Community Forum Spotlight: Instancing

Community Manager Laura Genender takes a look at a thread from our forums that discusses instancing in MMORPGs.

This week on the forums, poster Elikal brings up a hot topic in the MMO world - Instances: Taboo or Holy Grail? Citing several games that either embrace instances or avoid them, Elikal poses his question and his own opinion to the MMORPG.com community.

"My first MMO was SWG," states Elikal, "which is quite devoid of instances, which shaped my understanding of a MMO greatly. Then I move to EQ2, which uses instances, but only sparsely. The only game I played which uses a lot of instances was CoH, since all your missions are instances, but as CoH is shaped, you just cant make those missions otherwise, so it wasn't a big deal either."

Elikal also mentions the Guild Wars build: "The entire world, besides the cities, are instances (at least in the original version, I never tried the later versions), and so the very idea of a MMO - meeting other people and see a living world - was kinda ruined."

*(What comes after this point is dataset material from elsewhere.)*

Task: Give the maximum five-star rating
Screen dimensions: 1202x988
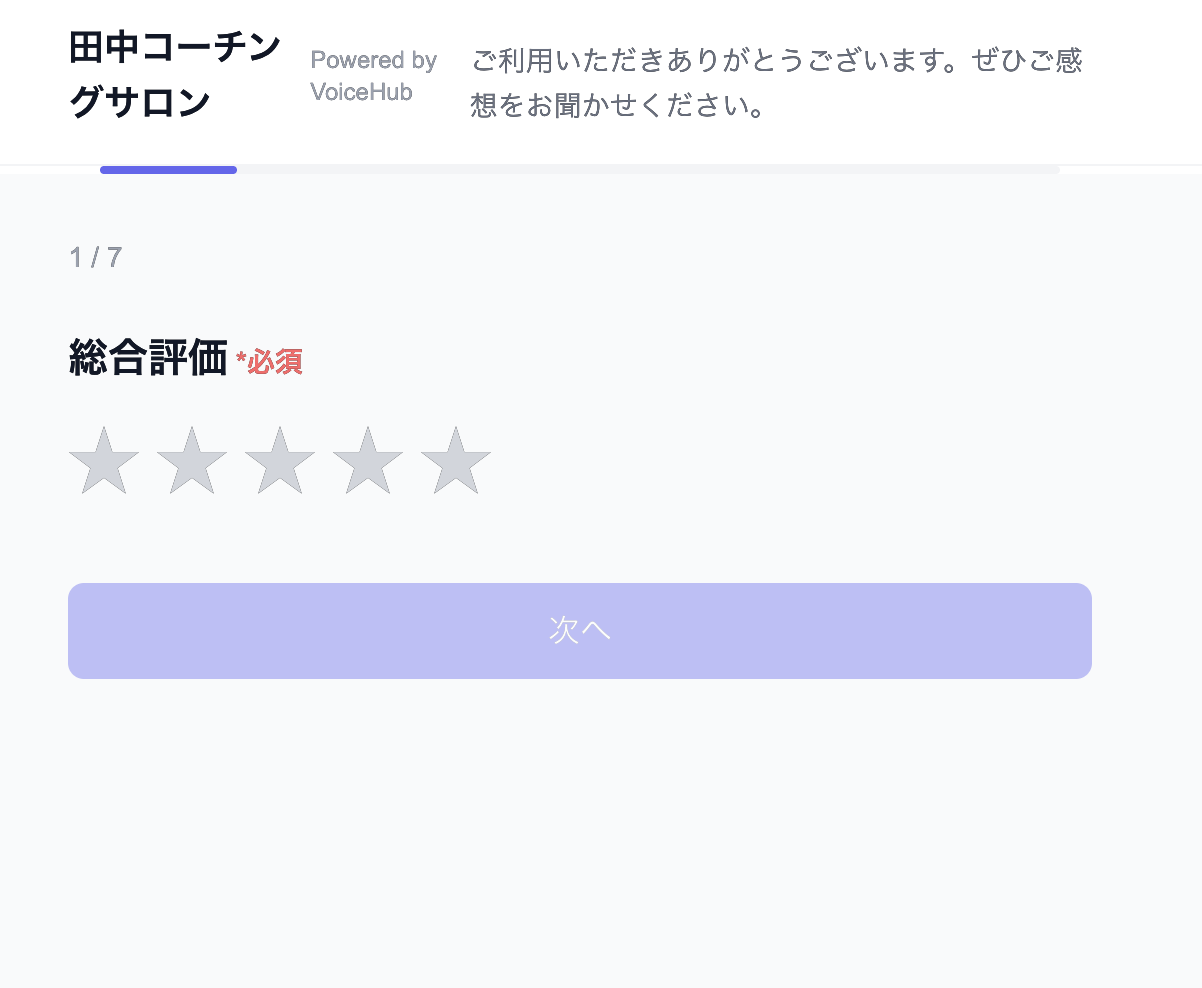Action: (x=456, y=462)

Like Elikal, my first MMO(s) were mostly instance-free: Until the conception of this article I would say my first instanced game was when CoH came out, but I guess the first "instance" I saw were the Inn rooms of Lineage: The Blood Pledge. These rooms were vastly unpopular, used mostly for jokey hangouts with friends or meetings with other Pledge (guild) leaders via multiple purchased keys. There was a slight HP/Mana regeneration associated with these rooms but...who really cared, or noticed?

As said above, the first real instancing that I would cite in my gaming career was City of Heroes. Coming from a long line of Lineages (I and II), a brief stint in DAoC before they added any instanced area (that I knew of!), and a year or two in A Tale in the Desert, the idea of private missions seemed kind of silly to me. And while I think CoH was a marvelously innovative game in certain ways - character creation, genre in general, etc. - the instances, to me, were fairly boring: Kill 20 of these, find and touch this glowing thing, etc etc, just do it all without company. I never even maxed my City of Villains character out, I grew bored with the repeated and similar content.

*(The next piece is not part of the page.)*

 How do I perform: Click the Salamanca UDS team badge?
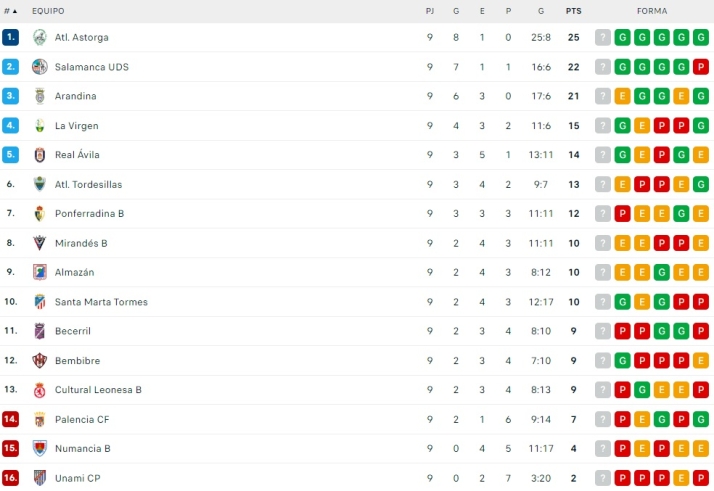(x=40, y=67)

EQ2 I tried out as well, but I wouldn't say I really remember much instancing there, besides my house (which was mostly used for rousing games of The Floor is Lava).

I would say that the first well-done instancing game I played was Guild Wars. While I agree with Elikal that GW takes away many of the fundamentally MMO features that we know and love (or hate, but keep playing anyway), the game used instances extremely well: for story telling, for progressing the player and their character through an evolving world.

As Elikal said, this was further developed by Lord of the Rings Online. "One of the best manifestations to show what good instances can do if they are implemented well, is LOTRO. Really, the instances there are one of my main reason now to play the game. About 80-90% of the game is open space. But what can only be done in an instance and never in open space is story telling. I love story telling and before LOTRO I never had seen anything like this! For the first time I ever saw A REAL, compelling story in my questline, going on around me, making ME part of the story and the world I am in. Such a deep, emotionally catching scene could never be made without an instance. In an 100% non-instanced world those stories are always merely told by a text."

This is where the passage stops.